If Anger Is Necessary To Feel For Emotional Health, Why Does Jewish Law Prohibit It?

Dear Jew in the City,

Let’s say a teenager wasn’t able to express his real thoughts growing up, because his parents actively silenced him, gave him the message his opinion wasn’t wanted or didn’t meet his emotional needs in a significant way? In order to heal, he’s supposed to go through different stages of emotions. One stage is to feel sad for what he missed. Another is to feel angry for what he missed. The goal isn’t to remain in an angry state, but that state must be experienced in order to “stand up for” the inner child who didn’t have his needs met in a significant way. How do we square feeling angry, which is a necessary stage of healing with the Jewish law prohibiting anger?



Dear Ben,

The Rambam writes that while anger is prohibited, it is also sometimes necessary, and therefore allows a person to give others the impression that he is angry in order to teach a lesson about the seriousness and importance of a given issue.
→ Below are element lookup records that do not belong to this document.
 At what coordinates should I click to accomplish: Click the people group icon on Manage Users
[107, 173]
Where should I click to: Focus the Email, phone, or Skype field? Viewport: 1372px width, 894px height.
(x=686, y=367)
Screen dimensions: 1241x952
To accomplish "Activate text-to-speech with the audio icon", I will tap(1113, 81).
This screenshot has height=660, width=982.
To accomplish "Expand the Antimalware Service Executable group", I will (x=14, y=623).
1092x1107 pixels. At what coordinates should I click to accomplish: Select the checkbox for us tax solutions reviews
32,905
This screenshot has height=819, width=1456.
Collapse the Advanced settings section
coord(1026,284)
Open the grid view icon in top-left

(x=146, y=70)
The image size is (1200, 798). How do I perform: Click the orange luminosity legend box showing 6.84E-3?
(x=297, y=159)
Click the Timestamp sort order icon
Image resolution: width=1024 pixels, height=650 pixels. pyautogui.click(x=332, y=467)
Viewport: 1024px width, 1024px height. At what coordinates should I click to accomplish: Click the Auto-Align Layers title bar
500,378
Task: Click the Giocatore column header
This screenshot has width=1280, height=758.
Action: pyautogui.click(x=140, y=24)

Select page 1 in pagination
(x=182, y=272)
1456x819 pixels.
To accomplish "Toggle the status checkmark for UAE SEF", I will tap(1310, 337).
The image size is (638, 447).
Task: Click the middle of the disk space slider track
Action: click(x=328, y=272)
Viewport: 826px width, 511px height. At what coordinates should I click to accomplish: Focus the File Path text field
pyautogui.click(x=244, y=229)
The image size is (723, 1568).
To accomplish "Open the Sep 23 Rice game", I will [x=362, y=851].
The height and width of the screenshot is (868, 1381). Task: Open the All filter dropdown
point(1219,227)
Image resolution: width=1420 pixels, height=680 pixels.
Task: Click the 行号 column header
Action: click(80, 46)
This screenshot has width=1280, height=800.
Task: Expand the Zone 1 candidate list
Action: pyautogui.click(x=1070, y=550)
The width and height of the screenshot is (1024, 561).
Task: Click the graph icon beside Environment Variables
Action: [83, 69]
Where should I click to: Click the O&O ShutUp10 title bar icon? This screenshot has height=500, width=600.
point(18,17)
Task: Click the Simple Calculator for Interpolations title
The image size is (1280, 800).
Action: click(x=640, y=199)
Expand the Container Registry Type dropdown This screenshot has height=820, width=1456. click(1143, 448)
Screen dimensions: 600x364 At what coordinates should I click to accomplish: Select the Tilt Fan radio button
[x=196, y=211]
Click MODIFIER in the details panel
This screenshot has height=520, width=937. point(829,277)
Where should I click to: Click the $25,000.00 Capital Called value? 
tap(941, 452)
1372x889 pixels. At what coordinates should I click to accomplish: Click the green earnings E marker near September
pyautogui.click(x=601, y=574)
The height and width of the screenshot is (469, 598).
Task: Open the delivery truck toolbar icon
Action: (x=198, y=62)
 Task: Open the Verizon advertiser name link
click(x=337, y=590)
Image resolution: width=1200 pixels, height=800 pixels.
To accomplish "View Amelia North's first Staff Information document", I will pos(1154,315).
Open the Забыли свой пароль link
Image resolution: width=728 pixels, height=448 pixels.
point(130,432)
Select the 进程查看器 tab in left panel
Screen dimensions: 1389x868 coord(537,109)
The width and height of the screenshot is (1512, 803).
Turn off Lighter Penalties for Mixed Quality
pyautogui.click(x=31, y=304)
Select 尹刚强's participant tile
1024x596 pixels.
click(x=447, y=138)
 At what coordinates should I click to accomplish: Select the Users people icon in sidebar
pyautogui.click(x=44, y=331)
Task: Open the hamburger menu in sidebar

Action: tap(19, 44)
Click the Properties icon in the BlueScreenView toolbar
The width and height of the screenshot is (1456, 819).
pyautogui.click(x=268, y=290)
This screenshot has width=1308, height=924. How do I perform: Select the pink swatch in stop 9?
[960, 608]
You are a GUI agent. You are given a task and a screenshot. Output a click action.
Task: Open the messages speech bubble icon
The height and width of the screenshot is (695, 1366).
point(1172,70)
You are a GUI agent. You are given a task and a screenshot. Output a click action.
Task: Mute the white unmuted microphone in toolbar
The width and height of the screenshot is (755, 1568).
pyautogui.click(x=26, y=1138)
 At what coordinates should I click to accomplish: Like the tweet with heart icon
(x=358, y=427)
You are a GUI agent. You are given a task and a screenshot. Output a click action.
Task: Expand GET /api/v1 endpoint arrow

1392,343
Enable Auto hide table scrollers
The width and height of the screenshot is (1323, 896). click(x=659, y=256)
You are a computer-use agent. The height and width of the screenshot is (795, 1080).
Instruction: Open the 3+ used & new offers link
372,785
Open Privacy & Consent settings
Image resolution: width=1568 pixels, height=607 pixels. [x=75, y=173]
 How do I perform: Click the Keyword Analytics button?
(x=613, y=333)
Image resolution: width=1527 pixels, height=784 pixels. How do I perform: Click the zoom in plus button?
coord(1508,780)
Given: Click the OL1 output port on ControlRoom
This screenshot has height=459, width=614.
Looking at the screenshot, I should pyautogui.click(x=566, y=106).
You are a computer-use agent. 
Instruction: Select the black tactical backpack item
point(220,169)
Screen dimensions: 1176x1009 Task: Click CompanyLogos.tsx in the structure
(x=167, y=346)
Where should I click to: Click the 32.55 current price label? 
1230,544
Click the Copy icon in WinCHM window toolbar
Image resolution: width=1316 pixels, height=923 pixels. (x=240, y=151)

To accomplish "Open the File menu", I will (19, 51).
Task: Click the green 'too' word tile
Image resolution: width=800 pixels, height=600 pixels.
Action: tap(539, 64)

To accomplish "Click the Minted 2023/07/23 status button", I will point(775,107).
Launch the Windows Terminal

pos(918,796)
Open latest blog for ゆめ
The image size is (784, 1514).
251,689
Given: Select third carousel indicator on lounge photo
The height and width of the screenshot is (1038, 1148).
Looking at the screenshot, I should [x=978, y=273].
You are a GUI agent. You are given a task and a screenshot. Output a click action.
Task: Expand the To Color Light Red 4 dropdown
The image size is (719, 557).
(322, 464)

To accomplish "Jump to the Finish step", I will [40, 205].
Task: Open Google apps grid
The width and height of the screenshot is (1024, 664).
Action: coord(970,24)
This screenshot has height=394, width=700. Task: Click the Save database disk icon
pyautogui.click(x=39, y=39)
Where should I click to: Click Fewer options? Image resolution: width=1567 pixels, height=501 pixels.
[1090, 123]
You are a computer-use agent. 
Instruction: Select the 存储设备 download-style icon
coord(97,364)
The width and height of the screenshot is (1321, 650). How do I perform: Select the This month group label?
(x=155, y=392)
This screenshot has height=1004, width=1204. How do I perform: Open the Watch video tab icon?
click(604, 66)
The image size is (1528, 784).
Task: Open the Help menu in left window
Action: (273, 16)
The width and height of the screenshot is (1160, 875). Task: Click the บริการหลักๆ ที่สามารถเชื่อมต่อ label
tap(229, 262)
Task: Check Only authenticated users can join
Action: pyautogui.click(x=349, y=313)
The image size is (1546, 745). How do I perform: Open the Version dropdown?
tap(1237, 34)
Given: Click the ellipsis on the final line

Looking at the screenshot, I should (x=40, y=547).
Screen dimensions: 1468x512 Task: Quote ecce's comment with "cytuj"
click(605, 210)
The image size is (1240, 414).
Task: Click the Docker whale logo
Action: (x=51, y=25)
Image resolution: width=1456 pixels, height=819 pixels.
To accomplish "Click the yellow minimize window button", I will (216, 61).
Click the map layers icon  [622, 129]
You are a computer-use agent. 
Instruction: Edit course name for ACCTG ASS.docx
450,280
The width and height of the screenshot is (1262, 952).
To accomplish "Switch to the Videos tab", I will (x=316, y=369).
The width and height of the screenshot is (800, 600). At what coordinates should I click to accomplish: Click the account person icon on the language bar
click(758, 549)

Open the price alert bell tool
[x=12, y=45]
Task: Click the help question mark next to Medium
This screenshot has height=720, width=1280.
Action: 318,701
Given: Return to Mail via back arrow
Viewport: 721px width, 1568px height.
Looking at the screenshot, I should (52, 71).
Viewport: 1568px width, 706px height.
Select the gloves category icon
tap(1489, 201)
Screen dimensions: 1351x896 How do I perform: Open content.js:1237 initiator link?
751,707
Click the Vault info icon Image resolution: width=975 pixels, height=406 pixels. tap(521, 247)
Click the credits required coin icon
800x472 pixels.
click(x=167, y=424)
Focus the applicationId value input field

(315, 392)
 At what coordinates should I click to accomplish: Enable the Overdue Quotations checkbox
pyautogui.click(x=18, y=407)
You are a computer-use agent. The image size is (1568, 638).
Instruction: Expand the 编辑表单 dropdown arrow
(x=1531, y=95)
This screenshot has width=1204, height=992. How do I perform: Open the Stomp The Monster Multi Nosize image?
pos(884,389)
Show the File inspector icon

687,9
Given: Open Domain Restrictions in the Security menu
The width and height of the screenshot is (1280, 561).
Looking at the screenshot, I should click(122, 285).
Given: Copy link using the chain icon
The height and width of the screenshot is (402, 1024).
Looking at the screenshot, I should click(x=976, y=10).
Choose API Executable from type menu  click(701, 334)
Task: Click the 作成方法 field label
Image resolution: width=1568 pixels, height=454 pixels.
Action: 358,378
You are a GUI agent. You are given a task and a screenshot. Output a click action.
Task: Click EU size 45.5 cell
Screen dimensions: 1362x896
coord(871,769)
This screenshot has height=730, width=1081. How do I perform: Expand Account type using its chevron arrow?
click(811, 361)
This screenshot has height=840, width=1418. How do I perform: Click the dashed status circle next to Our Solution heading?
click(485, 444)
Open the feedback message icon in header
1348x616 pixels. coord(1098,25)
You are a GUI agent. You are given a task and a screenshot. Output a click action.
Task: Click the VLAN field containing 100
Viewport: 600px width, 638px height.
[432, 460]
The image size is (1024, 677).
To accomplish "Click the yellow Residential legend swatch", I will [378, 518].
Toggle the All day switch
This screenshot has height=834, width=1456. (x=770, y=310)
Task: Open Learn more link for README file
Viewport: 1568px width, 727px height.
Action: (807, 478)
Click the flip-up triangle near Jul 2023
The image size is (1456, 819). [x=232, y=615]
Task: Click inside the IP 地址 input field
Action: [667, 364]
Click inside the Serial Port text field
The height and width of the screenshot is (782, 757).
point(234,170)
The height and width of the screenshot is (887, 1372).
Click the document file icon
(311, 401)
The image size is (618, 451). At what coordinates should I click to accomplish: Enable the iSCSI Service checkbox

This question (that is now being asked) is obviously different in that the anger is real, but it is similar in the sense that this is anger that serves a purpose, rather than being a characteristic one is attempting to acquire. Therefore, since the goal is to get through the anger in order to heal, and not to stay in an angry state – it is acceptable.*

*Please note: It’s important for me to emphasize that I am a rabbi, not a mental health professional, and so my answer to these questions can only focus on the halachic-rabbinic side of things. It may very well be that in addition to a rabbi, a therapist must be involved in the process, and use the tools at his disposal to assist and direct.